[Task prompt] Without the images, repeat every line of the listing verbatim.
Supplied material Start Marker
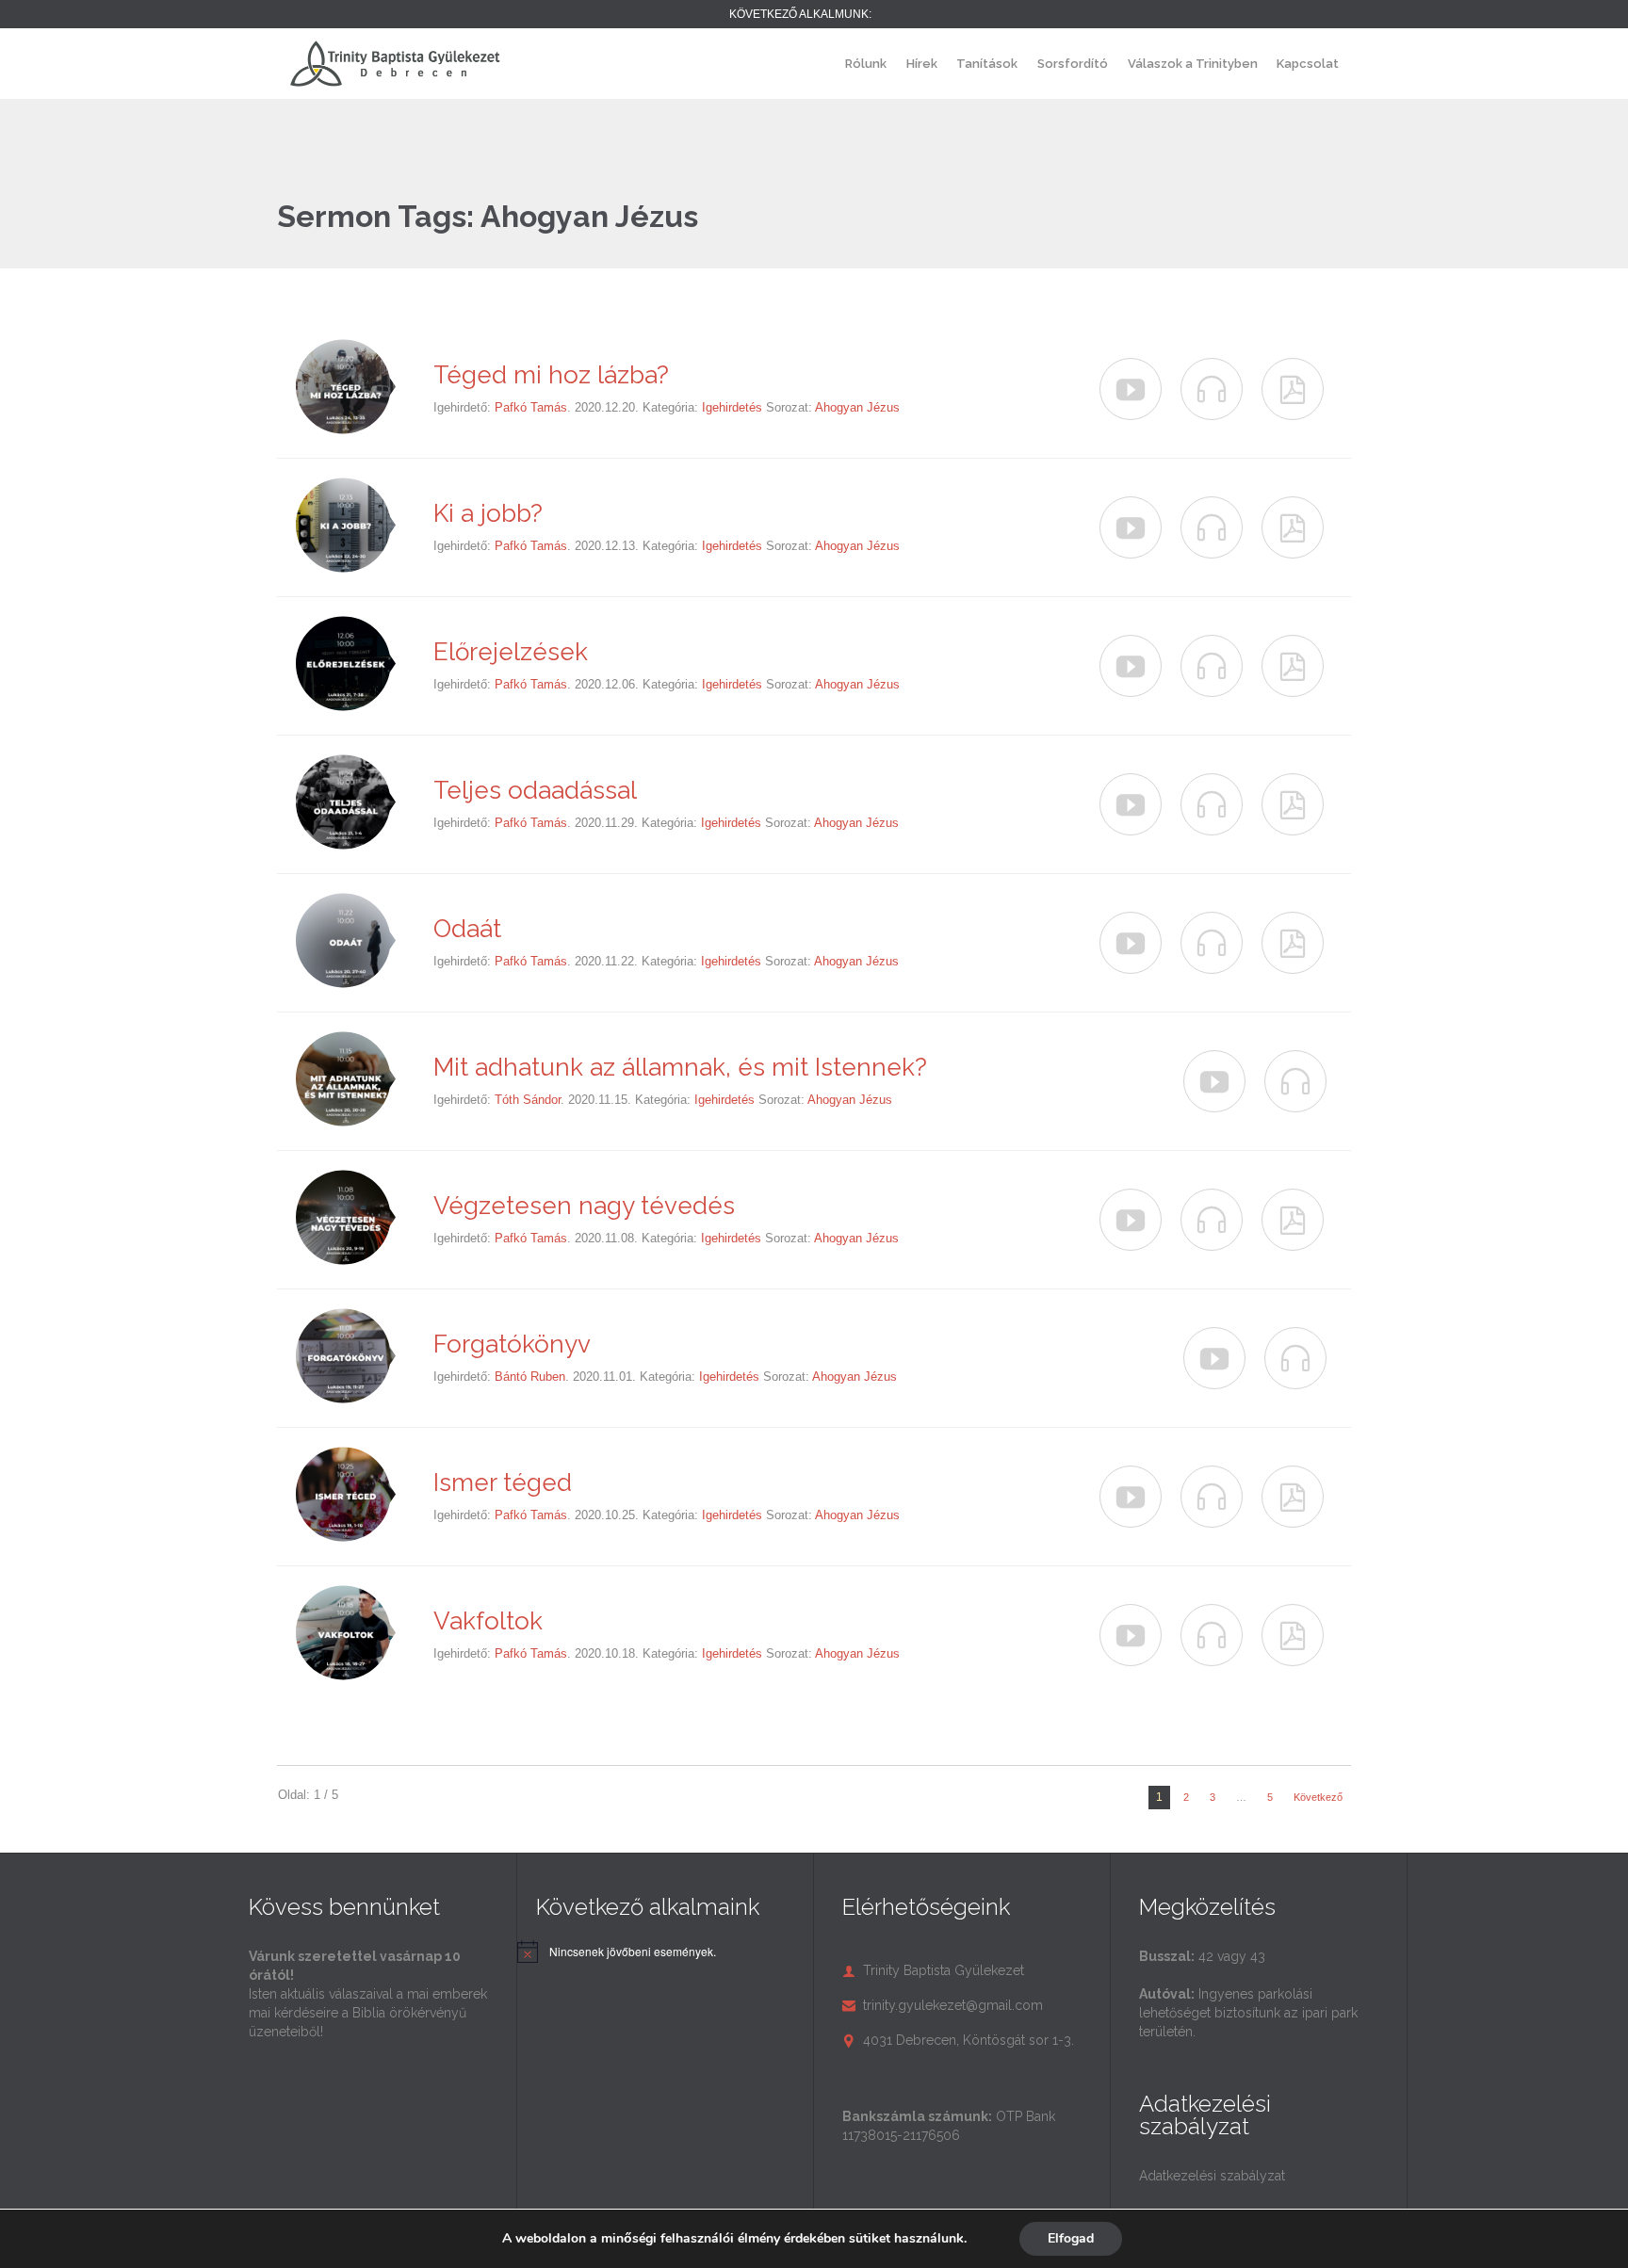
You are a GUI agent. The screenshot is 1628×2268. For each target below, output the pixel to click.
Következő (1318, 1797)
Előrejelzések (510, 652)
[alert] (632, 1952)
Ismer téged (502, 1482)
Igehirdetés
Supplied material End Marker
[Your solution]
You are a GUI agent. The screenshot is 1628×2268. For each target below, output the pixel to click.
Következő (1318, 1797)
Előrejelzések (510, 652)
[alert] (632, 1952)
Ismer téged (502, 1482)
Igehirdetés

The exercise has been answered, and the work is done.